(Stated task 1): Copy the records exactly, starting at their first line and going on through the line that contains "Action: (x=177, y=151)".

(Selection):
USA: Hotel del Coronado, San Diego
- Matthew P G

- 26 minutes ago
- 4 min read
High on my "must-see" list for years was the Hotel del Coronado in San Diego. Because it is out of town (on an island), I never had time to visit on past visits. After the cruise to Mexico [see: Norwegian Jade - Mexican Riviera], I had an entire morning and afternoon to kill before I could get into the room. I walked along the harbor to Seaport Village and then realized I was almost to the ferry out to Coronado. Why not? It runs hourly and I had heaps of time.
In fact, I reached the pier at exactly the right moment. I had to buy my ticket quickly via a cantankerous vending machine (almost missed the boat) but managed to board. I climbed to the top deck of a little tugboat-like craft and headed across the bay. The weather was cloudy, but the skyline was still impressive (Luckily, I had seen it clearly when the cruise ship departed under beautiful sunny skies the week before).
We docked and I immediately got a coffee in the collection of shops by the pier. I hadn't had a decent cup of Java for a week - the cruise ship offering was terrible. While waiting for my latte, I asked the woman working there if it was a long walk to the Coronado. She told me it was only 20 minutes. After coffee, I set off.
I walked down the main street, Orange Avenue. That main street has some businesses near the port and then becomes residential until the ocean side of the island. The other end is very commercial and the area adjacent to the "Hotel Del" is the real "town center" of Coronado, California. It had been a long time since I walked through a neighborhood filled with perfect, beautiful homes - all in different styles. Not only does Coronado not have any poor people, it also doesn't have any residents who neglect their yards. The place is scary perfect.
I finally reached the hotel - wow - just as I expected. It was bustling, too. Many people were coming in and out of the grounds and the building itself.

I entered via the rear garden and walked to the beach. Other things aside, the Hotel Coronado fronts an excellent, sandy beach overlooking the Pacific. Even without the hotel, the beach would be amazing.

(Entries supplied):
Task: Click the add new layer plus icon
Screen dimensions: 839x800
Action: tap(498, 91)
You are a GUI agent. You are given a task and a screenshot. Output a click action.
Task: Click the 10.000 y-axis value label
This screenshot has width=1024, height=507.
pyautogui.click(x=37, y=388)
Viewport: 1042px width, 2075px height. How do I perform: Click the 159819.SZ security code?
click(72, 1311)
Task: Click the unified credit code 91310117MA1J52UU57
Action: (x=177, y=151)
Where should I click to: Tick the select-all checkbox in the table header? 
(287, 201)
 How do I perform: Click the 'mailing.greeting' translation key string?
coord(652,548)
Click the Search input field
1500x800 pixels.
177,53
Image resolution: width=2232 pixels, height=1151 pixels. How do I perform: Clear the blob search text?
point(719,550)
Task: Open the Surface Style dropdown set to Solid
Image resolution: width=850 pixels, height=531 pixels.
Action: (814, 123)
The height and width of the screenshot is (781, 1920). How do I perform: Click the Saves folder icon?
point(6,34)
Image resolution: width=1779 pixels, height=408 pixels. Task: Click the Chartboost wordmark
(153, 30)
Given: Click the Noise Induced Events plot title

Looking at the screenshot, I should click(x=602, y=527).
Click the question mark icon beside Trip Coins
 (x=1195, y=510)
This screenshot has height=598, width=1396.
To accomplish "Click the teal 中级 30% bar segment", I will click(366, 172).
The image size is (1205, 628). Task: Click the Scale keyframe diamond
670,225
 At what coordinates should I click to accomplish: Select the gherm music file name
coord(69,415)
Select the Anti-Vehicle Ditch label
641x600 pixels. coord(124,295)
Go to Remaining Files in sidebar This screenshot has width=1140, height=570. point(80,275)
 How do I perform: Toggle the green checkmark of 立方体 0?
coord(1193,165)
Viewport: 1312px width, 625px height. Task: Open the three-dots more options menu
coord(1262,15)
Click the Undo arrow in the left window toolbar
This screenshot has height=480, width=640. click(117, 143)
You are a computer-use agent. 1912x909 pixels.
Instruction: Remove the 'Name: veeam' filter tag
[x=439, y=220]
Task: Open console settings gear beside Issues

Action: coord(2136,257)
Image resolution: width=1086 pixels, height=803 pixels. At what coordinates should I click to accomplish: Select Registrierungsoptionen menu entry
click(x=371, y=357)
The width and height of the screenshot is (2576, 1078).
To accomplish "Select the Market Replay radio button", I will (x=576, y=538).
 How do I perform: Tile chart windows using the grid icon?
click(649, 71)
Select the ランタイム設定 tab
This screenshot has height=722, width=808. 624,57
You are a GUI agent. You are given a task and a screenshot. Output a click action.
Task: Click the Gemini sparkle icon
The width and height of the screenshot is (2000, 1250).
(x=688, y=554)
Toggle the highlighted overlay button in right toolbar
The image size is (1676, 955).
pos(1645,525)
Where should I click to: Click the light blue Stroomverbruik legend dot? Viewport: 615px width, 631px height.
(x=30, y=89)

(Stated task 2): Write the next part of the account of the walk to the Hotel del Coronado, picking up after its final sentence.

(Task output 1):
Task: Click the add new layer plus icon
Screen dimensions: 839x800
Action: tap(498, 91)
You are a GUI agent. You are given a task and a screenshot. Output a click action.
Task: Click the 10.000 y-axis value label
This screenshot has width=1024, height=507.
pyautogui.click(x=37, y=388)
Viewport: 1042px width, 2075px height. How do I perform: Click the 159819.SZ security code?
click(72, 1311)
Task: Click the unified credit code 91310117MA1J52UU57
Action: (x=177, y=151)

(Task output 2):
One side of the hotel has a large rounded structure that I assume is a restaurant with an almost 180 degree view of sea. The entire seaward side of the hotel focuses on dining and ocean views. All of it is done tastefully (and luxuriously). The property felt more like something I experienced in Bali or Thailand rather than the US.

I followed the sign posts to the lobby at the front of the building. It was loaded with very official looking black limos.

The lobby (indeed the building) is entirely constructed of wood and is breathtakingly beautiful - High Victorian, oozing in details. I am not sure I have seen anything similar in the US. I was reminded of old British hotels in Southeast Asia of the same era.

January 2026
Hotel founders, Elisha Babcock, Jr., and Hampton L. Story, along with San Diego developer Alonzo Horton, survey Coronado beach, c. 1886. Although neither Babcock nor Story had experience in the hotel business, they were so inspired by the natural beauty of Coronado that they decided to buy the island and build a magnificent hotel, one that would be “the talk of the western world,” an iconic California destination where “people will continue to come long after we are gone.” Hotel founders Elisha Babcock and Hampton Story first created the Coronado Beach Company, after which they established a number of additional enterprises to support the development of the Coronado community (a ferry company, water company, railroad company and an electrical power plant). As soon as a site was chosen for the historic Hotel del Coronado, the men laid out Coronado’s parks, civic areas, commercial zones and streets (Isabella and Adella avenues were named for the founders’ wives). Once the town of Coronado was established, it was time to attract residents, so Babcock and Story held a very well-publicized land auction, which attracted a reported 6,000 people. 350 lots were sold during the auction, raising about $100,000. By June 10, 1887, Coronado lot sales had reached the $1.5 million mark. The grand total would eventually reach $2.25 million. With lot sales to fund the hotel’s construction, a stenographer was summoned to the beach on a beautiful December day in 1886 and Babcock, Story, Herbert Ingle (one of the hotel’s original investors) and James Reid (architect) conceived the resort’s basic layout. The design included a courtyard, pavilion tower and dining wing. Reid would later recall that “preliminary sketches were quickly prepared, and because of lack of time, remained the unchanged basis of construction.”
How amazing that Coronado was not only a planned city, but the sale of the lots specifically funded the hotel construction. And the hotel's design never changed much from its original plan.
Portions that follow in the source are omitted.